··· Stored records
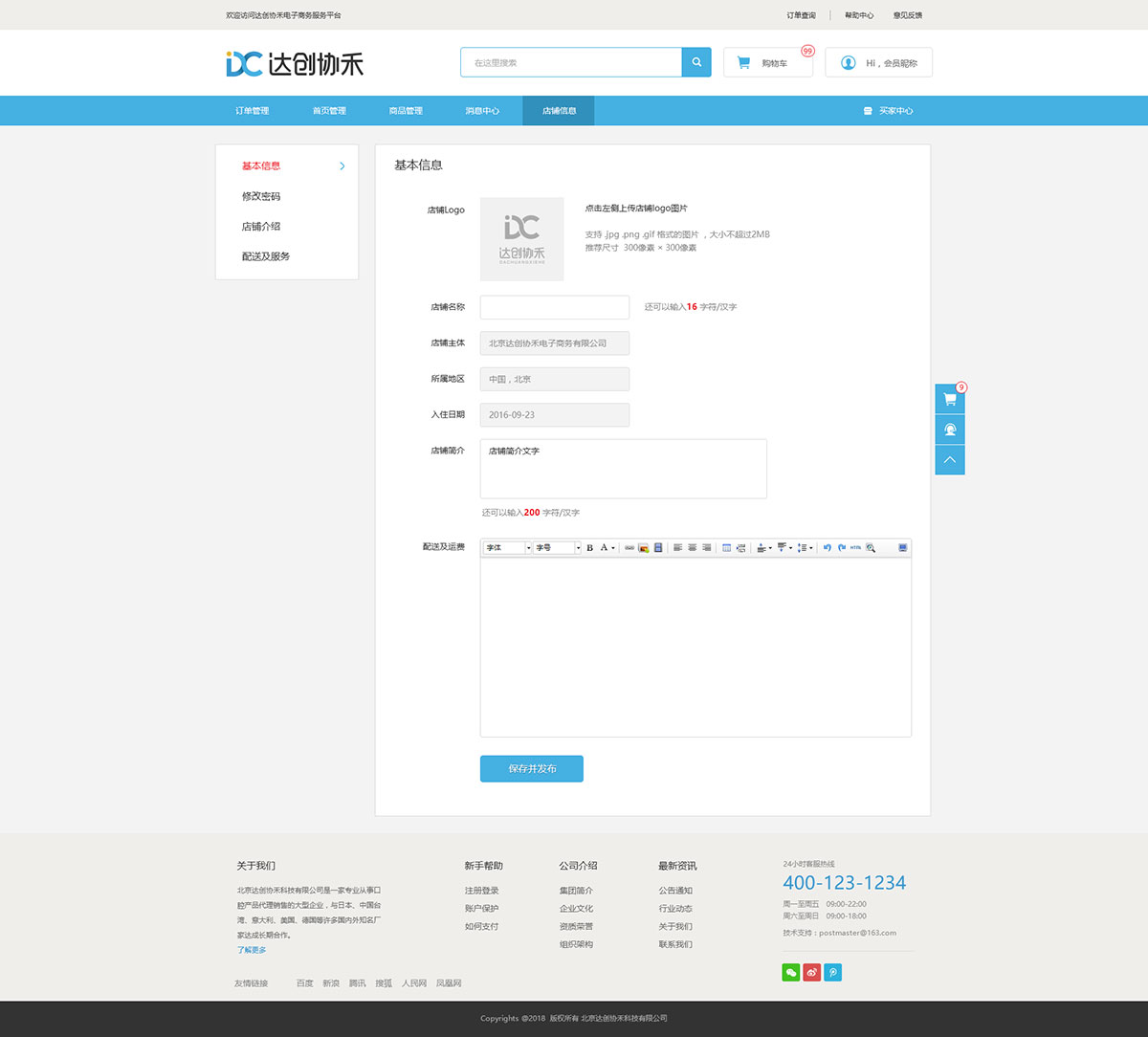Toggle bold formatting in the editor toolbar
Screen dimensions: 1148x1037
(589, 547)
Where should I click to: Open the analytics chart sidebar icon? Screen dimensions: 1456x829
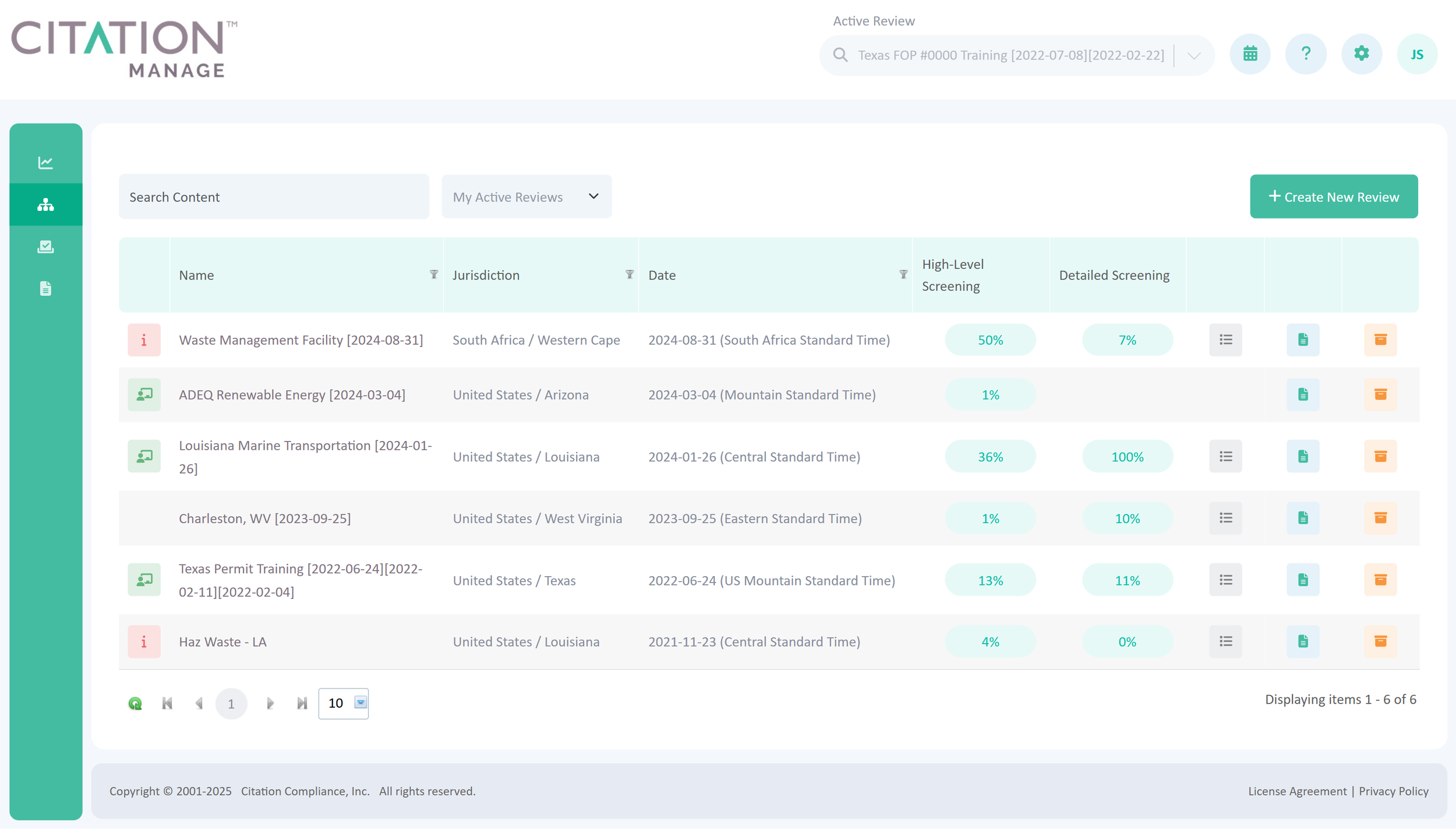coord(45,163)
······
··· Stored records
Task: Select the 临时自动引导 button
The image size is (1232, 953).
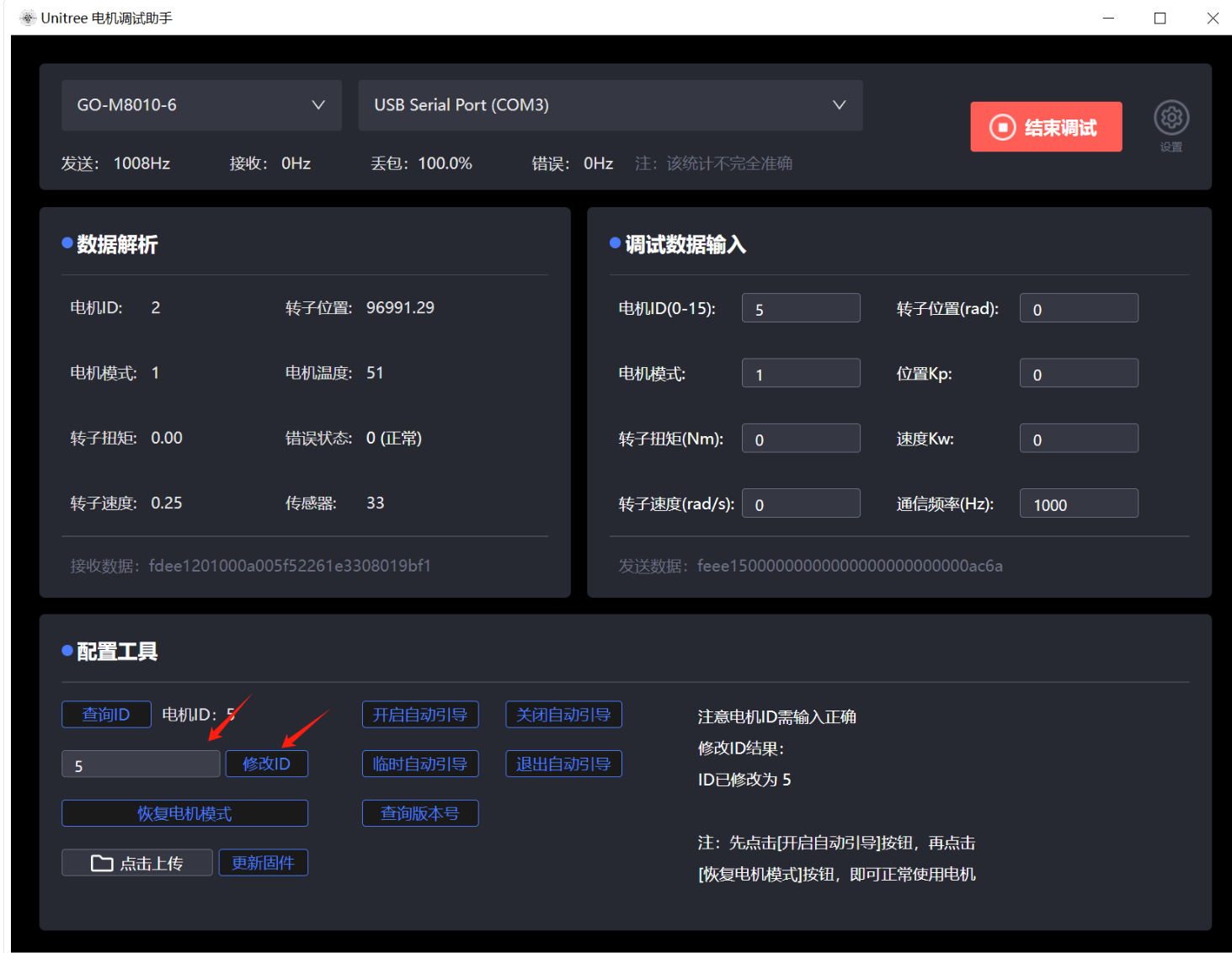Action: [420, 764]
······
··· Stored records
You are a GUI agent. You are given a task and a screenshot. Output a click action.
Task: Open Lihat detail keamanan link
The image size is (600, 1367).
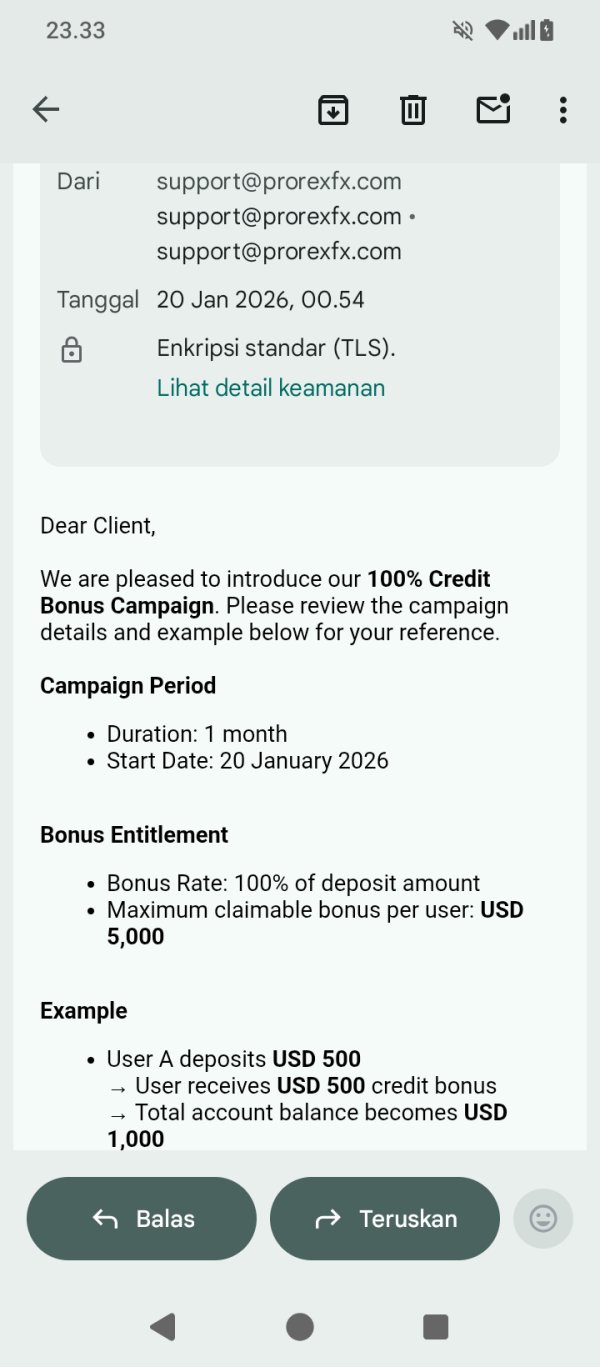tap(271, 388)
······
**What is asked**: Retype the stretch of the listing from the line containing "Task: Select the 临时自动引导 button" through the line containing "Action: [420, 764]", including both of those lines, and leave the pictures out of your answer.

**Task output**:
Task: Select the 临时自动引导 button
The image size is (1232, 953).
Action: [420, 764]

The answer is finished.